The dendritic silver particles synthesized by the described method can have a size of up to about 100 microns. As used herein, “particle size” refers to the linear dimension from the end of one dendrite (i.e., branch) of the particle to the end of an opposing dendrite of the particle. In some implementations, the dendritic silver particles created by the described method are nanoparticles. As used herein, “nanoparticle” refers to particles with a dimension in a range of about 20 nm to about 1000 nm. The dendritic silver particles created by the described process are substantially pure silver (e.g., at least 95 wt % silver).

FIG. 1 depicts an exemplary setup 100 for synthesis of dendritic silver particles using a process of polymer-assisted photolysis. A precursor solution 102 for synthesis of dendritic silver particles may be obtained by combining silver nitrate, sodium citrate, and a poly(allylamine) (PAAm) solution. In one example, a precursor solution was prepared by combining silver nitrate and sodium citrate at a 2:1 molar ratio with a poly(allylamine) (PAAm) solution containing a ˜1 M amine group. A photo-reduction of nitrate and a polymeric ligand was selected for the precursor solution to achieve synthesis of dendritic silver particles under ambient conditions. The precursor solution was exposed to UV radiation. In one example, the precursor solution was irradiated by a 365 nm UV light for 3 minutes. As a result of UV radiation, small dendritic silver particles were formed. A change in color of the precursor solution 200 and 202 in FIGS. 2A and 2B, respectively, was observed as a result of the UV radiation, indicating the presence of dendritic silver particles. The dendritic silver particles bound to the PAAm and served as seeds for further growth. The bounded particles connected via crystal growth under the presence of citrate and free amine groups. Following irradiation, polymeric ligands formed a polymer backbone to create a chain tethering together the particles. Some amine groups fixed the relative positions of dendritic silver particles by forming N—Ag coordination bonds. Free amine groups served as a reducing agent that facilitated Ag growth, especially inter-particle growth.

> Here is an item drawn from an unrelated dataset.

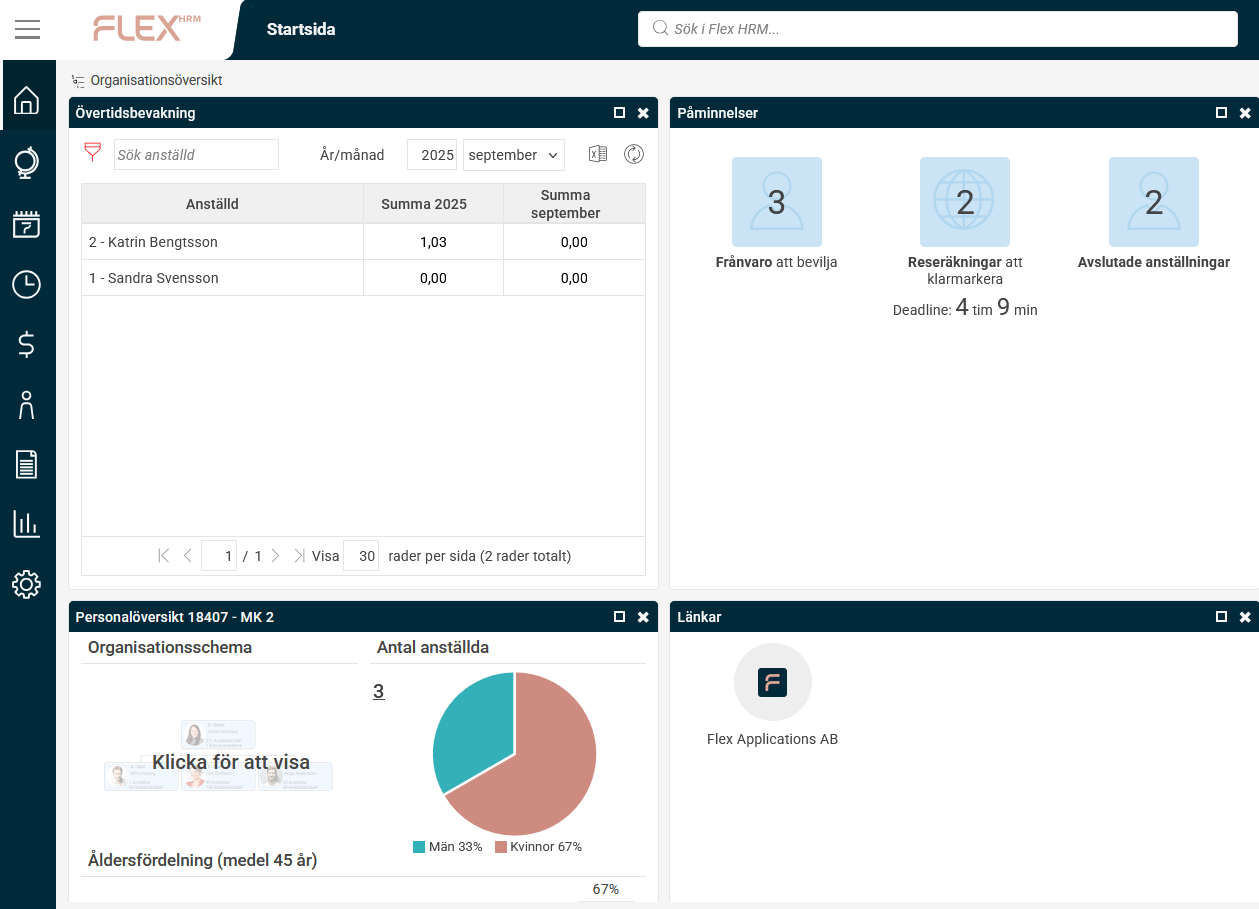
Task: Open the clock time-reporting sidebar icon
Action: pos(26,285)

As shown in FIGS. 3A and 3B, presence of dendritic silver particles 300 was confirmed using transmission electron microscopy (TEM). The dendritic silver particles 300 contained a dense core 302 and extended branches 304. Each branch was composed of silver particles approximately 50 nm in size. The composition of the dendritic silver particles 300 was further analyzed using scanning electron microscope (SEM) (as shown in FIG. 3C). As shown in FIG. 4, energy-dispersive X-ray spectrometry of the particles revealed a high abundance of Ag (39.14%), indicating that the particles obtained from the precursor solution were substantially pure silver. The remaining elements are believed to be from the substrate (e.g., carbon coated copper TEM grid). Silver distribution matched the morphology of the observed dendritic particles.

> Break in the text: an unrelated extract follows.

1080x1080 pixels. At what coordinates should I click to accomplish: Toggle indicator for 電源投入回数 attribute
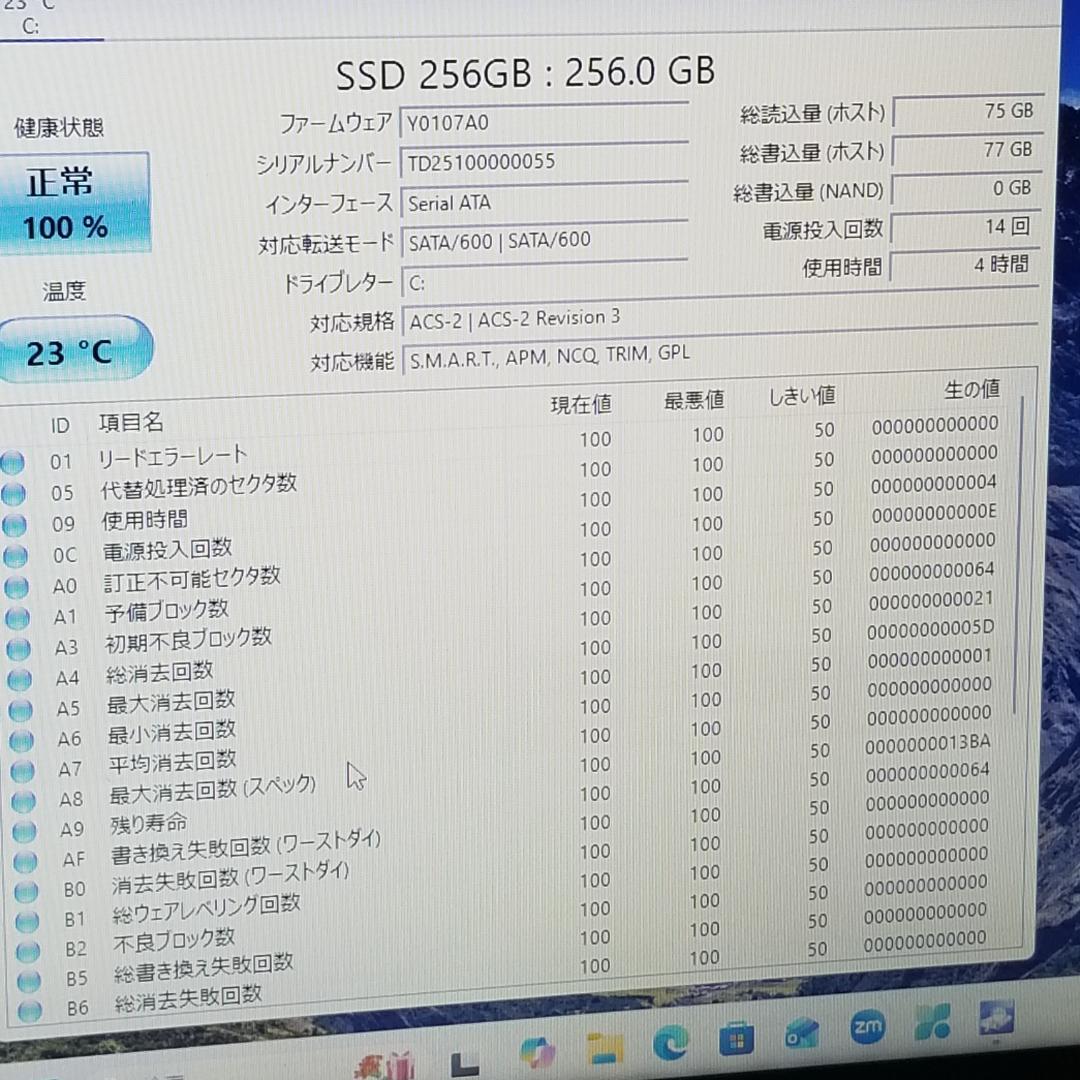click(x=15, y=552)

As shown in FIGS. 5A and 5B, as radiation time increased to 60 seconds, a densely packed Ag core 500 emerged, with newly formed particles 502 extending from the edges. As shown in FIG. 5C, further increasing the UV exposure time to 3 min resulted in the formation of dendritic particles 504. As indicated by FIGS. 5A-5C and 6A, the formation of dendrites, rather than simple isotropic growth, is preferred due to the local chemical gradient created by PAAm. The chemical concentration gradient around the growth front of crystals is vital in the formation of dendritic particles. As shown in FIG. 6A, the presence of PAAm provides a nanoscale chemical gradient for formation of dendritic silver particles. Fixation of a portion of the silver particles by PAAm creates a steric effect that results in the fixed silver particles having improved accessibility to reagents compared to non-fixed silver particles, creating a first chemical gradient. In addition, the distribution of free amine groups on PAAm is anisotropic with regard to individual silver particles, resulting in a second degree of chemical gradient.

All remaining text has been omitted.